These renderings represent averaged versions of mass online booty, hijacked by dragnets, in the style of Francis Galton’s blurred eugenicist composites, 8k, Unreal engine. As data visualizations, they do not require any indexical reference to their object. They are not dependent on the actual impact of photons on a sensor, or on emulsion. They converge around the average, the median; hallucinated mediocrity. They represent the norm by signalling the mean. They replace likenesses with likelinesses. They may be ‘poor images’ in terms of resolution, but in style and substance they are: mean images.

An example of how a set of more traditional photographs is converted into a statistical render: the search engine, ‘Have I been trained?’—a very helpful tool developed by the artists Mat Dryhurst and Holly Herndon—allows the user to browse the massive laion-5b dataset used to train Stable Diffusion, one of the most popular deep-learning text-to-image generators. These pictures of mine (Figure 1) show up inside this training data. What does Stable Diffusion make of them? Ask the model to render ‘an image of hito steyerl’, and this (Figure 2) is the result.

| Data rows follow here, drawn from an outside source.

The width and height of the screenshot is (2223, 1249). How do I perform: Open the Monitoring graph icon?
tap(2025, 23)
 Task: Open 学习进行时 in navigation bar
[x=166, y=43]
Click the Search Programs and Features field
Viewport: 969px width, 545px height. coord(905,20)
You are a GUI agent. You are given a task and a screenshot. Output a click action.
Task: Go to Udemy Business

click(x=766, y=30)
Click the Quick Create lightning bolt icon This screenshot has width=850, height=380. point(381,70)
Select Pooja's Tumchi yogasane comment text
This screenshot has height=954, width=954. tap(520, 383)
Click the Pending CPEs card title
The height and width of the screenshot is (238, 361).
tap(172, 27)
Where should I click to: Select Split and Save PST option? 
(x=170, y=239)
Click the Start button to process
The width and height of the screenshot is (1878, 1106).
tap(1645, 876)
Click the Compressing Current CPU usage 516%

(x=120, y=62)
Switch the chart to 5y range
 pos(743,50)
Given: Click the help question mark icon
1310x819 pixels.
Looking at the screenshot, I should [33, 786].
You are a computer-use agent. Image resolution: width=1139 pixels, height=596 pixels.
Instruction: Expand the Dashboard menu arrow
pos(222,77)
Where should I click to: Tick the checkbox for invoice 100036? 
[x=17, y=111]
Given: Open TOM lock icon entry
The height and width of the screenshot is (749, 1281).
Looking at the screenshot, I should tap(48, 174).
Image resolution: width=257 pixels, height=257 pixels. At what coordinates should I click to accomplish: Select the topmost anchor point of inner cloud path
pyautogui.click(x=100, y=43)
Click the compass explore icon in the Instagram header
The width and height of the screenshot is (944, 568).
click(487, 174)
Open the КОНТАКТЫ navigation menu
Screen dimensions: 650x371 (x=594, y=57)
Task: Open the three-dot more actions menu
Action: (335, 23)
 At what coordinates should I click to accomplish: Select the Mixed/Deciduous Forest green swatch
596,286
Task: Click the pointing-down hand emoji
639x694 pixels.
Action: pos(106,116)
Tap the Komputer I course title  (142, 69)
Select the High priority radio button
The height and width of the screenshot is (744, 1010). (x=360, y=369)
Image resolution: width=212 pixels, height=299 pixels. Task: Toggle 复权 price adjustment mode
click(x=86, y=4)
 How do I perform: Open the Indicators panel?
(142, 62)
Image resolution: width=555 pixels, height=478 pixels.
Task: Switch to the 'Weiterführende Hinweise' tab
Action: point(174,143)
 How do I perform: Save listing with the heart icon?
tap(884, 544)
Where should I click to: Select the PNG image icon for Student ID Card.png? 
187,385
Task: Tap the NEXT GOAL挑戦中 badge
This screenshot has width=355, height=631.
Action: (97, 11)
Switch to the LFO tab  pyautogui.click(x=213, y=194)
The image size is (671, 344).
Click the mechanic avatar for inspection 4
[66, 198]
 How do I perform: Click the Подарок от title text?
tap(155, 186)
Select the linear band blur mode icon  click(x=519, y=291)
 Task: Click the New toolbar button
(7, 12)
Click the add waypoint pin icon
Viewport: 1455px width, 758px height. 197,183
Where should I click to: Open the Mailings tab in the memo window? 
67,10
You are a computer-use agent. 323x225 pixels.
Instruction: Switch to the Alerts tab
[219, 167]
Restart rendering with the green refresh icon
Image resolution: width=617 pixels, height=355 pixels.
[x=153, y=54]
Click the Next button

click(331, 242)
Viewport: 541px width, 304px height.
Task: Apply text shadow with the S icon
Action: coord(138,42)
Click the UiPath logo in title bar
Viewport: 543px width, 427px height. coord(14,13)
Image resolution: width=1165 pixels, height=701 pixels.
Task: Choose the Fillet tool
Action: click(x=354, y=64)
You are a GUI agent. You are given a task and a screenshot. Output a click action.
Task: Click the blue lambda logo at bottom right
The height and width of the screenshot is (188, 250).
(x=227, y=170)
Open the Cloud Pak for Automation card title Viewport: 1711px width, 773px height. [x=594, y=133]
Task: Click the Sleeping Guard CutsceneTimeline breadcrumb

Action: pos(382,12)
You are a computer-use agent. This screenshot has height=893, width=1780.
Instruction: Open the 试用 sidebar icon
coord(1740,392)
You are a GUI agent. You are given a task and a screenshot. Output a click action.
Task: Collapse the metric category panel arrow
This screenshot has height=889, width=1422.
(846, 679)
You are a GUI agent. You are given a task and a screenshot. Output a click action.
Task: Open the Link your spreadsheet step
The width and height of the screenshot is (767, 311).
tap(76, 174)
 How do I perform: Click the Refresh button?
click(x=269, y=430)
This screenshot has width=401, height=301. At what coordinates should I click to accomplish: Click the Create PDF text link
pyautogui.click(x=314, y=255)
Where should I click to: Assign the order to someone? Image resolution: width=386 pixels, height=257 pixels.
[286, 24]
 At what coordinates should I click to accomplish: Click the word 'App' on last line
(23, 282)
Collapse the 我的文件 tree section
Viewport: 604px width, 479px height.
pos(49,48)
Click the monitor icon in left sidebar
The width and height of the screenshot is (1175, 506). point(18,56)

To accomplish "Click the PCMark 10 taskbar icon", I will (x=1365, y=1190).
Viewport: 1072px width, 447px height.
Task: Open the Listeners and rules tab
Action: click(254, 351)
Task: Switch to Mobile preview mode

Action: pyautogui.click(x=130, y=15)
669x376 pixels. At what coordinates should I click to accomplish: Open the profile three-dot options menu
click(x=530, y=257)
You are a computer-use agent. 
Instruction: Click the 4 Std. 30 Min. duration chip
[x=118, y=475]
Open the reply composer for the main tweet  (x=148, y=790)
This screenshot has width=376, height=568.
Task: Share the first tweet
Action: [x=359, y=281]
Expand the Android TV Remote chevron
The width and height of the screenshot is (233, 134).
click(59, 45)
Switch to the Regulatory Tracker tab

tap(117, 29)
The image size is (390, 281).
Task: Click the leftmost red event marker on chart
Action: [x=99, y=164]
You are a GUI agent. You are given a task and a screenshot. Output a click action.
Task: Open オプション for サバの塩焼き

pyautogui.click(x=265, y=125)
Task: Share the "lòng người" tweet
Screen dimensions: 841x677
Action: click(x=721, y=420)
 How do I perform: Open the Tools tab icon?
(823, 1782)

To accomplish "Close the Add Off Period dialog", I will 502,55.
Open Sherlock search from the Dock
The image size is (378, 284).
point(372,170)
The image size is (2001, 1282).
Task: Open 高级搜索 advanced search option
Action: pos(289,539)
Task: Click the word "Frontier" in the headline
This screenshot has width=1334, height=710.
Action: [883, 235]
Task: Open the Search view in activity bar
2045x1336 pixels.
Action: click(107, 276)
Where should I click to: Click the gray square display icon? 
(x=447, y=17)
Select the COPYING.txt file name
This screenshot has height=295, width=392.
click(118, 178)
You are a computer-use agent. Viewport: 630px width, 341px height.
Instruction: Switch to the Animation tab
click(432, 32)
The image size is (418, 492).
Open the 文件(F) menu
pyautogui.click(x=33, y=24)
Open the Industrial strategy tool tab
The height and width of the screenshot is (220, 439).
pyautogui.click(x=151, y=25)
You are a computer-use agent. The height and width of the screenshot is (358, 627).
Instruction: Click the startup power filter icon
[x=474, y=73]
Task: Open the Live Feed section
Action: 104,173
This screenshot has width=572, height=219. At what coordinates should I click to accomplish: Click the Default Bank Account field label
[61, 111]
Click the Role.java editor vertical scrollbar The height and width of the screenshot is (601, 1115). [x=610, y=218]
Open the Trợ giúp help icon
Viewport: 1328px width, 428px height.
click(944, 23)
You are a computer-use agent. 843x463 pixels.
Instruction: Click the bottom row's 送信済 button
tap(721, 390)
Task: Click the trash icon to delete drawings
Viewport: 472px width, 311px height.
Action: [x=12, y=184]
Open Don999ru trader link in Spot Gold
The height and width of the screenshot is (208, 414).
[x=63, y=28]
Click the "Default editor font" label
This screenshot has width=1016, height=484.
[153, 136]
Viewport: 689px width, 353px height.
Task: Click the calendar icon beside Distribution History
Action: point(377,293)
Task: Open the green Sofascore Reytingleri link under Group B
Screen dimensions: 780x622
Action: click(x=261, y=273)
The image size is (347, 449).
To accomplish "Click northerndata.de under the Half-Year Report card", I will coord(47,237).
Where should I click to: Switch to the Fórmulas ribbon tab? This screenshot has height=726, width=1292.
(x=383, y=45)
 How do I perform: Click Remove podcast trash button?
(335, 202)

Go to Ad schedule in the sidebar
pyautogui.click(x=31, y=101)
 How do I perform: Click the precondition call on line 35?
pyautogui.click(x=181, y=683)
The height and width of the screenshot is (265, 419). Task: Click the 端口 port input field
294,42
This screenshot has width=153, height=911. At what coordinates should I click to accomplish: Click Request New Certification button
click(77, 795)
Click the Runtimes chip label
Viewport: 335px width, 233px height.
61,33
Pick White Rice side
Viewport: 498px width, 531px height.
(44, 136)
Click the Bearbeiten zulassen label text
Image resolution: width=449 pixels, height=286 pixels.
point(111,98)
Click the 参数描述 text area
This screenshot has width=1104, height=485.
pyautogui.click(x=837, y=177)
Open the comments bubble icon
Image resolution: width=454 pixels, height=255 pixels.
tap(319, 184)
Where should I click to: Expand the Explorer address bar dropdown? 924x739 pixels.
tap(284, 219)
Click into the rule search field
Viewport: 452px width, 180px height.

Assemblage of photos of Hito Steyerl's face with text and computer-generated contexts
Image of an elderly asian-looking woman's face

So, how did Stable Diffusion get from A to B? It is not the most flattering ‘before and after’ juxtaposition, for sure; I would not recommend the treatment. It looks rather mean, or even demeaning; but this is precisely the point. The question is, what mean? Whose mean? Which one? Stable Diffusion renders this portrait of me in a state of frozen age range, produced by internal, unknown processes, spuriously related to the training data. It is not a ‘black box’ algorithm that is to blame, as Stable Diffusion’s actual code is known. Instead, we might call it a white box algorithm, or a social filter. This is an approximation of how society, through a filter of average internet garbage, sees me. All it takes is to remove the noise of reality from my photos and extract the social signal instead; the result is a ‘mean image’, a rendition of correlated averages—or: different shades of mean.

The English word ‘mean’ has several meanings, all of which apply here. ‘Mean’ may refer to minor or shabby origins, to the norm, to the stingy or to nastiness. It is connected to meaning as signifying, to ideas of the common, but also to financial or instrumental means. The term itself is a composite, which blurs and superimposes seemingly incompatible layers of signification. It bakes moral, statistical, financial and aesthetic values as well as common and lower-class positions into one dimly compressed setting. Mean images are far from random hallucinations. They are predictable products of data populism. They pick up on latent social patterns that encode conflicting significations as vector coordinates. They visualize real existing social attitudes that align the common with lower-class status, mediocrity and nasty behaviour. They are after-images, burnt into screens and retinas long after their source has been erased. They perform a psychoanalysis without either psyche or analysis for an age of automation in which production is augmented by wholesale fabrication. Mean images are social dreams without sleep, processing society’s irrational functions to their logical conclusions. They are documentary expressions of society’s views of itself, seized through the chaotic capture and large-scale kidnapping of data. And they rely on vast infrastructures of polluting hardware and menial and disenfranchised labour, exploiting political conflict as a resource.

When a text-to-3d tool called Dreamfusion was trialled in autumn 2022, users began to spot an interesting flaw. The ml-generated 3d models often had multiple faces, pointing in different directions (Figure 3). This glitch was dubbed the Janus problem.footnote2 What was its cause? One possible answer is that there is an over-emphasis on faces in machine-learning image recognition and analysis; training data has relatively more faces than other body parts. The two faces of Janus, Roman god of beginnings and endings, face towards the past and towards the future; he is also the god of war and peace, of transition from one social state to another.

Squirrel image with multiple faces

The machine-learning Janus problem touches on a crucial issue—the relation between the individual and the multitude. How to portray the crowd as one? Or conversely the one as crowd, as collective, group, class or Leviathan? What is the relation between the individual and the group, between private and common interests (and property), especially in an era in which statistical renders are averaged group compositions?